The Lipsett Hardware Building, currently the Pickford Area Historical Society Museum, is a commercial building located at 175 Main Street in Pickford, Michigan. It was listed on the National Register of Historic Places in 2013.

==History==
The first resident in the Pickford area was Charles W. Pickford, who established a farm on the site of the village in 1877. His brother Thomas founded the first store in the area in 1880, and the population grew to over 100 during the next decade, to a peak of 500 people in 1903. However, it was only in 1899 that the village of Pickford was formally platted, and the small downtown gained a number of commercial buildings during the first decade of the 1900s.

James L. Lipsitt arrived in Sault Ste. Marie, Michigan from Ontario in 1875. He worked as a blacksmith for a number of years, but also ran a livery stable, a farm machinery business, and a contracting business (with which he built a number of buildings at Fort Brady). He was also president of a local bank, and served as the mayor of Sault Ste. Marie.

Lipsett opened a branch of his farm implement and hardware business in Pickford at some point in the early 1900s, and by 1911 was making plans to construct a new building to house it. He hired John B. Irwin of Sault Ste. Marie to construct the new building, and it was completed in August 1912.

James Lipsitt's son Verne L. Lipsitt managed the hardware store, and also ran a Ford dealership in the building from 1912 until 1917, when a separate building was constructed for the dealership. Verne assumed ownership of the store in the mid-1920s, and Lipsett Hardware remained in the building until 1953, when Verne sold the business to Harvey R. and Margaret Blair and Lewis H. and Etta Marie Harrison. The business continued as "Lipsett Hardware" until 1960, when Harrison bought out his partner and changed the name to "Harrison Hardware." The Harrisons ran the store until 1979, when they sold it to Clifford R. Waybrant, who ran the hardware store for three more years until it closed in 1982. The building was remodeled, and held several shops over the years as Waybrant rented out the space to different businesses. In 1991, Waybrant sold the building, and it remained vacant for a decade.

In 2001, the Pickford Area Historical Society bought the building. Major restoration was carried out over the next few years, culminating with the installation of a replica cornice in 2011. The Society moved into the building in 2006. As of 2013, the Pickford Area Historical Society still occupies the building.

==Description==
The Lipsett Hardware Store is a two-story brick building with a flat timber roof, sitting on a concrete foundation measuring 40 ft by 100 ft. The grade slopes downward to the rear, so that an entrance directly into the basement level is cut into the rear face of the building. Small arch-topped basement windows along the top of the foundation line the rear and side walls. No other windows line the side, but the rear contains four single windows on the first floor and three pairs on the second.

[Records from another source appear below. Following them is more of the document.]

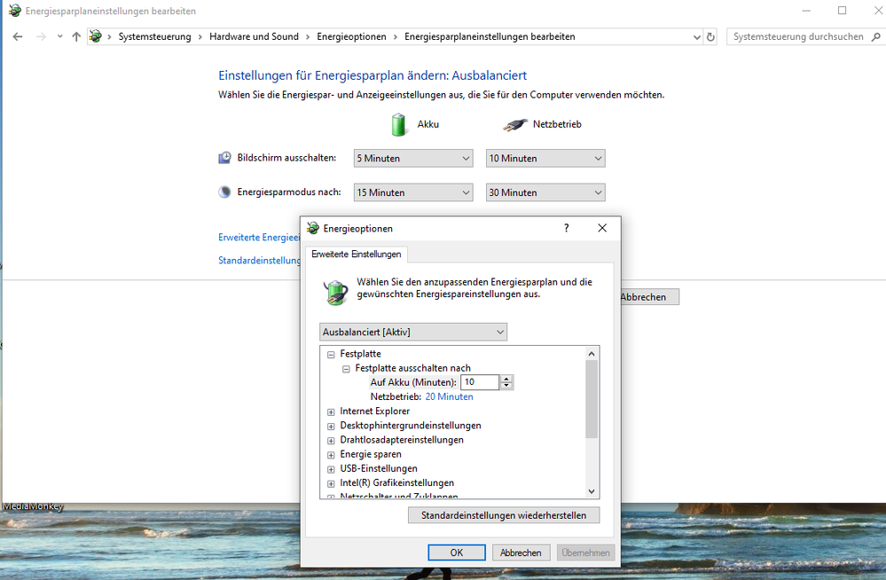Select the Erweiterte Einstellungen tab
Image resolution: width=886 pixels, height=580 pixels.
click(356, 255)
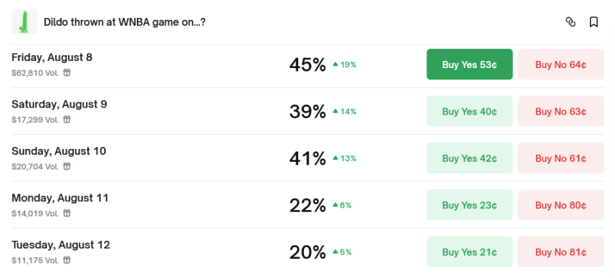
Task: Choose Buy No 63¢ for Saturday
Action: pos(561,111)
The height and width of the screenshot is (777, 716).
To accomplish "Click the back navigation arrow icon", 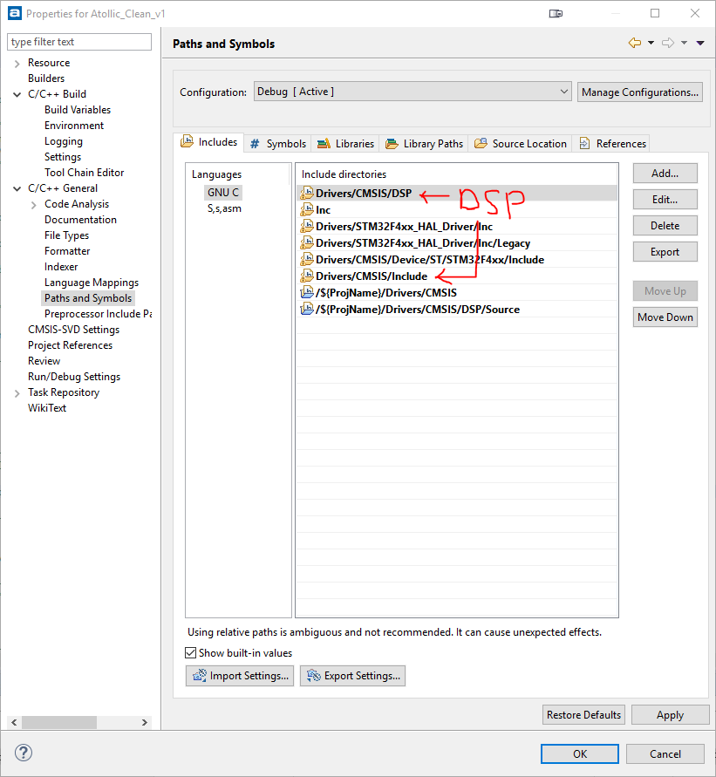I will (634, 44).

The front facade is symmetrical, featuring a slant-sided recessed entryway with the door at grade level. The entryway is flanked by heavy piers, with large glass store windows to each side and three paired windows on the second floor. A brick beltcourse runs above the entrance and serves as the sills for the upper-story windows. A metal cornice runs across the top. The present facade dates from 2004-2005, when extensive restoration work was done to restore the building to its original appearance.

Inside, the first floor is one large space, and the ceiling is finished with an elaborate pressed tin ceiling original to the building. The tin has a slight cove around the edges and central support beam. A staircase in the rear provides access to the second floor. The second floor is a single space, all unfinished, which provides a view of the timber roof above.